Today, the Haber-Bosch process produces roughly two hundred million tons of ammonia a year, and has allowed the human population to reach eight billion. About half of the nitrogen in your body comes from the Haber-Bosch process, but its costs are enormous. The reaction happens at approximately a thousand degrees Fahrenheit and three hundred times atmospheric pressure, using between one and two per cent of the world's energy. Meanwhile, fertilizer runoff pollutes the environment.
However recent advancements in biotechnology suggest a new possibility: we might be able to extract these bacteria's mechanisms and place them inside plants. Some crops, like legumes, act as hosts for diazotrophs, the bacteria which fix nitrogen from within the plant.
However, cereals, including wheat and rice, are dependent on eating nitrogen in the surrounding soil that has already been broken down by diazotrophs or by the Haber-Bosch process. Researchers are hoping to transfer genes from diazotrophs into cereals, giving them the power to fix nitrogen. We may someday have plants that can fertilize themselves.
Self-fertilizing plants have been a scientific goal since the 19th-seventies, with quick progress seen in 1972 when two British scientists induced E. coli, a bacterial species that does not normally fix nitrogen, to do so by importing genes from another bacterial species that does. But they failed to do so.
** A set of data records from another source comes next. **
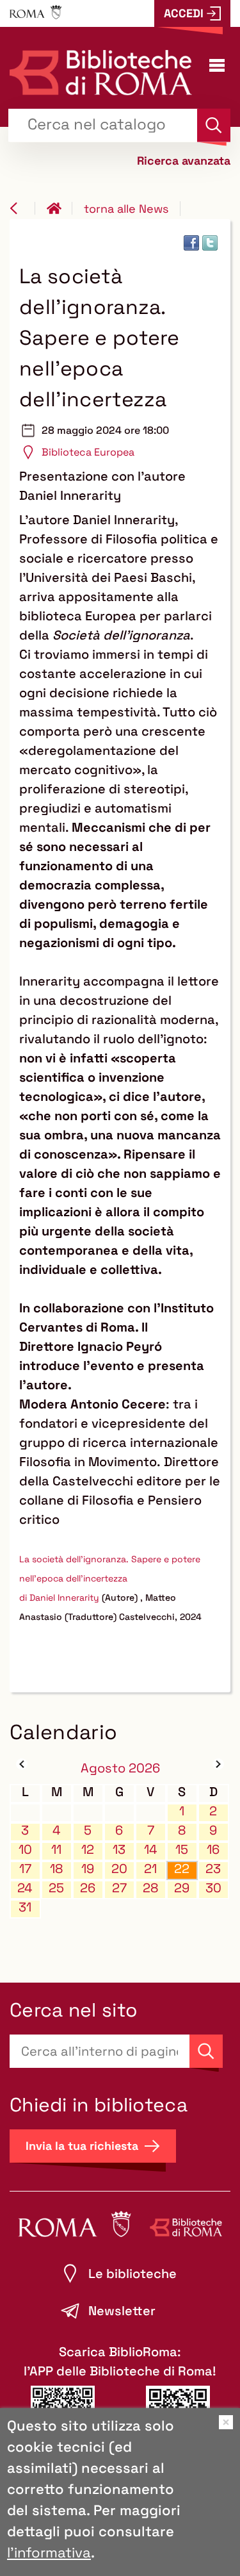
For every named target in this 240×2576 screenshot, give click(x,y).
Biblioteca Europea (88, 452)
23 (213, 1869)
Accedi (184, 13)
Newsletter (122, 2310)
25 (56, 1888)
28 (150, 1888)
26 (87, 1888)
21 (150, 1869)
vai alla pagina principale (59, 208)
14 (150, 1850)
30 (213, 1888)
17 (25, 1869)
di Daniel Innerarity (59, 1597)
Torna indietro (22, 208)
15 (181, 1850)
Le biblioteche (132, 2273)
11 (56, 1850)
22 (181, 1869)
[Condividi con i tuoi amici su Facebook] (191, 243)
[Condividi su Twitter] (210, 243)
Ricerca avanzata (183, 160)
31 (25, 1907)
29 (181, 1888)
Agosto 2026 (120, 1768)
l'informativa (49, 2552)
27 (119, 1888)
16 (213, 1850)
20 (119, 1869)
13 (119, 1850)
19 (87, 1869)
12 (87, 1850)
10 (25, 1850)
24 (25, 1888)
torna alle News (126, 208)
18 (56, 1869)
Vipula Shukla, a plant biologist and senior program officer for agriculture at the Bill & Melinda Gates Foundation, believes that success in self-fertilizing plants will require more than engineering plants. She points to the complementary roles of genetics, environment, and management—the GEM paradigm.
But why did not plants evolve to fix atmospheric nitrogen. One possible explanation for why plants didn't evolve to do nitrogen fixation themselves is that they haven't faced enough evolutionary pressure. The productivity of plants has fallen short of expectations since the advent of industrial agriculture.
Although there's no global food shortage today, local food crisis are created in part by problems with food distribution and storage. The fertilizer-supply chain is also a factor, with shocks like the pandemic, the wars, and inflation leading to widespread hunger.
Self-fertilizing crops could reduce agriculture's greenhouse impact by a third by reducing the production and transport of fertilizer and by allowing more crops to be grown locally.